What to work on: Convert the data below into a JSON list of strings, one string per line, leaving out blank lines.
** start **
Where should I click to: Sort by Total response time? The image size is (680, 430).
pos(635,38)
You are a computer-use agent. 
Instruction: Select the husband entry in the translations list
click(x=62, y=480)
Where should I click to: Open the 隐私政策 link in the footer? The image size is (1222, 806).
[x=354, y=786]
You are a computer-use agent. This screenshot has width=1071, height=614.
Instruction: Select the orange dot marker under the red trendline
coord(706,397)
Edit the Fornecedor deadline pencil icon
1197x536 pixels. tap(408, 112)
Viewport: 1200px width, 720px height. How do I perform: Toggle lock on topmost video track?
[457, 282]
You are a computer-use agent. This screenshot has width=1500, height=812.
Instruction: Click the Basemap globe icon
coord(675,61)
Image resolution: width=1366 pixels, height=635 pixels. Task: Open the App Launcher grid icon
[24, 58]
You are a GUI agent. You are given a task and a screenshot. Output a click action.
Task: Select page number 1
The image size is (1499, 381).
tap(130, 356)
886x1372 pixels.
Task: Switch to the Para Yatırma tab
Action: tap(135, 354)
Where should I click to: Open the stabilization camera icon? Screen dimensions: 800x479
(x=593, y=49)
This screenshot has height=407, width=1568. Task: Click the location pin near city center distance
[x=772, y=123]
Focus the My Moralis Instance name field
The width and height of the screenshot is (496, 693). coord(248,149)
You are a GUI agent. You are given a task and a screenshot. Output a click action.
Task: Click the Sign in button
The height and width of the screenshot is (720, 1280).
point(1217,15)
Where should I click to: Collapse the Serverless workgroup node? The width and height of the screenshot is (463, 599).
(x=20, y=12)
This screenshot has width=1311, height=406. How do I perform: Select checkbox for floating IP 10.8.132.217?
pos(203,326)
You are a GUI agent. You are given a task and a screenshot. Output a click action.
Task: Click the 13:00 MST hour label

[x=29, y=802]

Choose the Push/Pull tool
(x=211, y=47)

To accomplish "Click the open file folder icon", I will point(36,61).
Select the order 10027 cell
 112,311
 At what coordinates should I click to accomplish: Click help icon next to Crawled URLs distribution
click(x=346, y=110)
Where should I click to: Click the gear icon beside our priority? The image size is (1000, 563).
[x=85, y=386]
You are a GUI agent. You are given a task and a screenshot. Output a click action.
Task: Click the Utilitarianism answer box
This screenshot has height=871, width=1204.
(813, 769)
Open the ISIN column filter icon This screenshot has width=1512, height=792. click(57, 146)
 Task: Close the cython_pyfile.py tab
** end **
The solution:
[
  "Where should I click to: Sort by Total response time? The image size is (680, 430).",
  "pos(635,38)",
  "You are a computer-use agent. ",
  "Instruction: Select the husband entry in the translations list",
  "click(x=62, y=480)",
  "Where should I click to: Open the 隐私政策 link in the footer? The image size is (1222, 806).",
  "[x=354, y=786]",
  "You are a computer-use agent. This screenshot has width=1071, height=614.",
  "Instruction: Select the orange dot marker under the red trendline",
  "coord(706,397)",
  "Edit the Fornecedor deadline pencil icon",
  "1197x536 pixels. tap(408, 112)",
  "Viewport: 1200px width, 720px height. How do I perform: Toggle lock on topmost video track?",
  "[457, 282]",
  "You are a computer-use agent. This screenshot has width=1500, height=812.",
  "Instruction: Click the Basemap globe icon",
  "coord(675,61)",
  "Image resolution: width=1366 pixels, height=635 pixels. Task: Open the App Launcher grid icon",
  "[24, 58]",
  "You are a GUI agent. You are given a task and a screenshot. Output a click action.",
  "Task: Select page number 1",
  "The image size is (1499, 381).",
  "tap(130, 356)",
  "886x1372 pixels.",
  "Task: Switch to the Para Yatırma tab",
  "Action: tap(135, 354)",
  "Where should I click to: Open the stabilization camera icon? Screen dimensions: 800x479",
  "(x=593, y=49)",
  "This screenshot has height=407, width=1568. Task: Click the location pin near city center distance",
  "[x=772, y=123]",
  "Focus the My Moralis Instance name field",
  "The width and height of the screenshot is (496, 693). coord(248,149)",
  "You are a GUI agent. You are given a task and a screenshot. Output a click action.",
  "Task: Click the Sign in button",
  "The height and width of the screenshot is (720, 1280).",
  "point(1217,15)",
  "Where should I click to: Collapse the Serverless workgroup node? The width and height of the screenshot is (463, 599).",
  "(x=20, y=12)",
  "This screenshot has width=1311, height=406. How do I perform: Select checkbox for floating IP 10.8.132.217?",
  "pos(203,326)",
  "You are a GUI agent. You are given a task and a screenshot. Output a click action.",
  "Task: Click the 13:00 MST hour label",
  "[x=29, y=802]",
  "Choose the Push/Pull tool",
  "(x=211, y=47)",
  "To accomplish \"Click the open file folder icon\", I will point(36,61).",
  "Select the order 10027 cell",
  " 112,311",
  " At what coordinates should I click to accomplish: Click help icon next to Crawled URLs distribution",
  "click(x=346, y=110)",
  "Where should I click to: Click the gear icon beside our priority? The image size is (1000, 563).",
  "[x=85, y=386]",
  "You are a GUI agent. You are given a task and a screenshot. Output a click action.",
  "Task: Click the Utilitarianism answer box",
  "This screenshot has height=871, width=1204.",
  "(813, 769)",
  "Open the ISIN column filter icon This screenshot has width=1512, height=792. click(57, 146)",
  " Task: Close the cython_pyfile.py tab"
]